**GOAL OF THE EXERCISE**
For every line of the records below that holds "question", add one. Give only the final total.

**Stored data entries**
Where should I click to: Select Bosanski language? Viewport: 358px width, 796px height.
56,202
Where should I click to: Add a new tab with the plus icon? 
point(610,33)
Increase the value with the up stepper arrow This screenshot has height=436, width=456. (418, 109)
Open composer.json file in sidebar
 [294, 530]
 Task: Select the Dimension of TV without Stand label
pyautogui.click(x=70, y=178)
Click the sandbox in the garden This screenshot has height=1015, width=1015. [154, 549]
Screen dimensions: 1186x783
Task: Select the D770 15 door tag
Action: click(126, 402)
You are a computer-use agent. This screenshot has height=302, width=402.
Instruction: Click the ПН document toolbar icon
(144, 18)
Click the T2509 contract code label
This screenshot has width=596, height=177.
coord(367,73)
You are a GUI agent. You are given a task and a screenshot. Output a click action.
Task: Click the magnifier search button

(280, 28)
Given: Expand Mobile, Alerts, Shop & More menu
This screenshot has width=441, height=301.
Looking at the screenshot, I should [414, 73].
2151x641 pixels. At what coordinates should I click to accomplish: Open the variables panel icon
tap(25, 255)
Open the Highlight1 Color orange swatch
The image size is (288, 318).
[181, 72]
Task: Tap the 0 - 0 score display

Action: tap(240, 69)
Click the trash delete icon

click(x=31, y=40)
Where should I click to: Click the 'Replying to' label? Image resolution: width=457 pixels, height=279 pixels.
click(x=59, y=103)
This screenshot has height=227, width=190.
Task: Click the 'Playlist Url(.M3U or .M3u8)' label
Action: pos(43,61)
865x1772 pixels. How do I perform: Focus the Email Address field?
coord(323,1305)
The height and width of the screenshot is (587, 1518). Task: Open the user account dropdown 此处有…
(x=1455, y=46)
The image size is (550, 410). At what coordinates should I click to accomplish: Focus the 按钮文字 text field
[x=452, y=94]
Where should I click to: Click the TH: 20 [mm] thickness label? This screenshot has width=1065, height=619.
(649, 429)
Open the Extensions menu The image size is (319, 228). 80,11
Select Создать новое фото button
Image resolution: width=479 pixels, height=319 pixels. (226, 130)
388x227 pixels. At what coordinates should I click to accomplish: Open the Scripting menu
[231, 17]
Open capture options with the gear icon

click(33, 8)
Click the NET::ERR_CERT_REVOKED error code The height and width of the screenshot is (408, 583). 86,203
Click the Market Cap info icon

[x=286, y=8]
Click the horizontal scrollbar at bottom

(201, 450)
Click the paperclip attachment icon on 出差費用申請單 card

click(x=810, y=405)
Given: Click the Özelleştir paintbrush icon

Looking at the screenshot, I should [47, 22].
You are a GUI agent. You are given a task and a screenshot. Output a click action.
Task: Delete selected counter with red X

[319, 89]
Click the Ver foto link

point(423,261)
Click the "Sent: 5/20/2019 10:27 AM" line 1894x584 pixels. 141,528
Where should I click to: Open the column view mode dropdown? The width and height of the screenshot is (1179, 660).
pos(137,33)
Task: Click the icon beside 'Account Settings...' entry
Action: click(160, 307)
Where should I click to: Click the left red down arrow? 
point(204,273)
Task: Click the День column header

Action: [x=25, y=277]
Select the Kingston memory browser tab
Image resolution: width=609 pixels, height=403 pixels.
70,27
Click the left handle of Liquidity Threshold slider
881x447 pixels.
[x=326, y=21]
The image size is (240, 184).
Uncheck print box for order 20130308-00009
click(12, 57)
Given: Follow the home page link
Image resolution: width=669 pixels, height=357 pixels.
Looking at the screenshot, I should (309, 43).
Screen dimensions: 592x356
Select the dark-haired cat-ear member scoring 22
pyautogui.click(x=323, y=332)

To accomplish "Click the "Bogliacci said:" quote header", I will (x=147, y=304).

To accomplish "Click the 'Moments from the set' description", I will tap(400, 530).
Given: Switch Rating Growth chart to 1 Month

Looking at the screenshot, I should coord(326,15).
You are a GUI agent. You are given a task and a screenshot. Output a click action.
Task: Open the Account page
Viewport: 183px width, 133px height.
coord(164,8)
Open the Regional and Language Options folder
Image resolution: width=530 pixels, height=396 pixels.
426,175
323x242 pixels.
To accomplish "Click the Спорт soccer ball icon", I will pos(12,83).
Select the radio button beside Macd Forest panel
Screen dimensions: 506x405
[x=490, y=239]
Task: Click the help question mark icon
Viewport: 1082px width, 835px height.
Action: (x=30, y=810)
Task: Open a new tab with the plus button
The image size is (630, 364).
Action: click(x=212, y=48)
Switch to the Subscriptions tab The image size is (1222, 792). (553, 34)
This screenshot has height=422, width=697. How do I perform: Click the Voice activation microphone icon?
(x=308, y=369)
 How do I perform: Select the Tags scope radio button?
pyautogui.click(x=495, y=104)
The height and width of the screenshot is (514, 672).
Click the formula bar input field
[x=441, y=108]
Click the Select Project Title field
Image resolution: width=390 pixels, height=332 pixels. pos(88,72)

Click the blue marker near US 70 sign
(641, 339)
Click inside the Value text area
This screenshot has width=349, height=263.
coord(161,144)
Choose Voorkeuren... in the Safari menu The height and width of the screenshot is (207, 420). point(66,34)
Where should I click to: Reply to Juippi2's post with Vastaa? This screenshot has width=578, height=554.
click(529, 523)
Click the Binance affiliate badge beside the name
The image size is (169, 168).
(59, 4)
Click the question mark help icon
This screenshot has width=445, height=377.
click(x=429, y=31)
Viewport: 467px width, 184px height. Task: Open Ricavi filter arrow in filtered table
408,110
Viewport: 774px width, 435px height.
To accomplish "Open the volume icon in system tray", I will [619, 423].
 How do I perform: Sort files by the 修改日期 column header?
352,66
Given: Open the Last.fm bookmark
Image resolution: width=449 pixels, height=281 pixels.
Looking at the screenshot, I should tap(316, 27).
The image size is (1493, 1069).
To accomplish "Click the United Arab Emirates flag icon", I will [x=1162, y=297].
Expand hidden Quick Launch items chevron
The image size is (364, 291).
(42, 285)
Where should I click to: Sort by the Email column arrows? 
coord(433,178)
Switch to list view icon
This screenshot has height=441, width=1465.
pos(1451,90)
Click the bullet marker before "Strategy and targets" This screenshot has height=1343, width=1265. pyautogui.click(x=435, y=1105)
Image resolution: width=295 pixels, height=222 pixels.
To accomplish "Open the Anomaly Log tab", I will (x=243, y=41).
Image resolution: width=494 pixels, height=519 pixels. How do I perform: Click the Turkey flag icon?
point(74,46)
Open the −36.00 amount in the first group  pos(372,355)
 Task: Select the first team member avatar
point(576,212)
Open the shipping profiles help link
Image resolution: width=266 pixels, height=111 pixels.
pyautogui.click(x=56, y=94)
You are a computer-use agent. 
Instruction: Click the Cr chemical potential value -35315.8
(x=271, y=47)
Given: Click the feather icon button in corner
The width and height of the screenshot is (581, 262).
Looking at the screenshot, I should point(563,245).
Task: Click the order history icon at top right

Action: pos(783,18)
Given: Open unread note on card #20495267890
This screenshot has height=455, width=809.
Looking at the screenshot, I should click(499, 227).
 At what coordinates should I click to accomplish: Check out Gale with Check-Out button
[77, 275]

**TASK RESULT**
2